Hermione retourna dans ses appartements. Il lui restait encore beaucoup de cours à préparer avant d'être totalement tranquille avant les vacances. Elle comptait rattraper cela cette après-midi. Une chouette l'attendait sur le rebord de la fenêtre, un journal coincé dans le bec. Hermione trouvait cela bizarre, elle n'était pas abonnée à la gazette du sorcier, ni à aucun autre journal. Elle donna quelques mornilles à l'oiseau qui s'envola juste après. Hermione déroula le journal. Elle ouvrit la bouche de stupeur. La première page de la gazette du sorcier était une photo de Victor, avec en gros titre: "Victor Krum, un joueur de Quidditch infidèle". Hermione bouillonnait de rage. Elle ouvrit le journal, recherchant l'article la concernant. Elle parcourut l'article dans les grandes lignes, le journaliste disait avoir aperçut Victor montant dans sa chambre d'hôtel accompagnée d'une femme qui n'était pas Hermione. Leur couple était connu de la presse, un célèbre joueur de Quidditch une combattante de Voldemort ne passent pas inaperçu. Hermione était folle de rage. Elle s'empressa de composer le numéro de Victor. Elle ne lui laissa pas le temps de dire quoi que ce soit.
- Comment as-tu osé Victor Krum? J'apprends par la gazette du sorcier que mon copain me trompe, je n'en reviens pas ! Je ne te suffisais pas, c'est ça?
- Ne me parle pas comme ça.
- Quoi, c'est tout? Je viens d'apprendre que tu me trompes, et ta seule réaction c'est de me dire de mieux te parler?
- Hermione, on ne se voit jamais ! J'ai des besoins moi. Et les rares fois où l'on est ensemble tu ne fais pas beaucoup d'efforts.
- Pardon? Je ne fais que ça, des efforts ! J'essaye de te plaire au maximum, je fais toujours ce dont tu as envie sans prendre en compte mes propres désirs, et ce n'est pas assez pour toi?
- Cette discussion est stupide Hermione, on ne va pas se disputer pour l'histoire d'une nuit.
- Et qu'est-ce qui me prouve que c'était bien la seule fois? Je ne peux plus te faire confiance Victor.
- Arrête, tu es ridicule.
- Non, c'est toi qui es ridicule. Je ne sais pas si tu te rends bien compte que c'est terminé entre nous. Alors tu vas débarrasser le plancher de mon appart' où c'est moi qui m'en charge.
- Alors ça y est, on arrête tout comme ça?
- Crois-moi, c'est un argument amplement suffisant. Tu as une semaine pour retirer toute trace de ta vie chez moi.
Hermione raccrocha. Elle tourna la tête vers l'entrée. Draco était là, une petite boite dans la main. Une larme coula sur la joue d'Hermione.
- Ça devient une habitude pour toi d'entendre mes conversations téléphoniques.
Hermione essuya d'un revers de main ses quelques larmes. Draco posa la boite sur le meuble de l'entrée avant d'aller s'asseoir sur le canapé à côté d'Hermione.
- Je venais t'apporter les fioles de potions. Je t'entendais crier, je me demandais ce qu'il se passait alors je suis entré.
- Tu allais bien l'apprendre de toute façon.

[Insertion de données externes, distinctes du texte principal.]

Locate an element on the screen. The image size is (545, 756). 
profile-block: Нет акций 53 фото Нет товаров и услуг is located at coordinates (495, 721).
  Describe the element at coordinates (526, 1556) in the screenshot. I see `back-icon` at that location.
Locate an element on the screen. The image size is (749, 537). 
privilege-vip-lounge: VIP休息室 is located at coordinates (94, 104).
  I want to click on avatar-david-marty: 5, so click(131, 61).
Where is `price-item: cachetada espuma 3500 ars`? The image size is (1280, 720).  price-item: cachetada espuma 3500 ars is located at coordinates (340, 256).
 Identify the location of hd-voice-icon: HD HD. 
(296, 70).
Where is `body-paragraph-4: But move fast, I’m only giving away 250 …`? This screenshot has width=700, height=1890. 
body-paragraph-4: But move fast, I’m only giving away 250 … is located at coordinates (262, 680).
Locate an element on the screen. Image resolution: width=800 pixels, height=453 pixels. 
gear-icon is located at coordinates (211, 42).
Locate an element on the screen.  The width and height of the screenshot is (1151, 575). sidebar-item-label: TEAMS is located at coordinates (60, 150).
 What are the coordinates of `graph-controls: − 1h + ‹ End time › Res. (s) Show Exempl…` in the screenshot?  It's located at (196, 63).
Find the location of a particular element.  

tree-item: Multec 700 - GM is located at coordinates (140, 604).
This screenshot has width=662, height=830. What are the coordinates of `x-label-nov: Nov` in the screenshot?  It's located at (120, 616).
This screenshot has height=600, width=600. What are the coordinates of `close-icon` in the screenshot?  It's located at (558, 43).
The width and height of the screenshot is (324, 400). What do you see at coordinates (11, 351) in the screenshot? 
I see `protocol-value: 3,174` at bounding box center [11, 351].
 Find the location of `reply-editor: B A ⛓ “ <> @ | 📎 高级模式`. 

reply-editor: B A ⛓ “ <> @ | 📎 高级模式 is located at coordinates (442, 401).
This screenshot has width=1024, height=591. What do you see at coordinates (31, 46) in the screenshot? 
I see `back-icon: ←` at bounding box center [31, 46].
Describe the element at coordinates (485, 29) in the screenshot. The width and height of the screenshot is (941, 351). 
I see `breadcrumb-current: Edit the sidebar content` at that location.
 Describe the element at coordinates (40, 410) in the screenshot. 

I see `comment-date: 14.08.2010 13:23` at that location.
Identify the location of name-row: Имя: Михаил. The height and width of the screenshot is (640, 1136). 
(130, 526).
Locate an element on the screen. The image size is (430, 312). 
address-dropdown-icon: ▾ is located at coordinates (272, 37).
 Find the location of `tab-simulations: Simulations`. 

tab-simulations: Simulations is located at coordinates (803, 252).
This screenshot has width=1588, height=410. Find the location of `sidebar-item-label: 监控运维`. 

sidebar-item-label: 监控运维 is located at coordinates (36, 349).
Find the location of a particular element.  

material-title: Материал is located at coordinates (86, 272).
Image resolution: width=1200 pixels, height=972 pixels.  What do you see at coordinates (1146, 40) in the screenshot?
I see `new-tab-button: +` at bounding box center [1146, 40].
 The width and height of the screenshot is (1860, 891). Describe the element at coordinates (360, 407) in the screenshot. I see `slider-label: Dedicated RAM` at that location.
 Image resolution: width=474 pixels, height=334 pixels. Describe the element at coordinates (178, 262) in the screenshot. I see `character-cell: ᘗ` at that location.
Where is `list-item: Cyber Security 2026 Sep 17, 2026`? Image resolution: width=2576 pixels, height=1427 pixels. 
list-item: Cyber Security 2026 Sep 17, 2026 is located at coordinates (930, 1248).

Un silence s'installa. Hermione pleurait en silence. Ses sanglots commencèrent à grossir. Elle tremblait. Draco s'approcha doucement de la jeune femme, il la prit contre lui délicatement. Elle semblait si fragile, il avait presque peur de la casser. Hermione frissonna. Cela lui faisait bizarre de se retrouver si proche de lui dans la réalité, et non dans ses rêves. Elle se sentit bien, rassurée. Elle se calma petit à petit. Draco lui caressait les cheveux, il avait du mal à ne pas les emmêler plus que ce qu'ils ne l'étaient déjà.
Hermione s'était endormie contre le torse de Draco. Il ne savait pas comment réagir, il n'allait tout de même pas la réveiller. Il décida de l'emmener dans son lit. Il porta la jeune femme dans ses bras, elle était légère. On aurait dit une plume, toute délicate. Il la posa doucement sur les draps rouges. Elle avait un visage d'ange quand elle dormait. Draco sourit.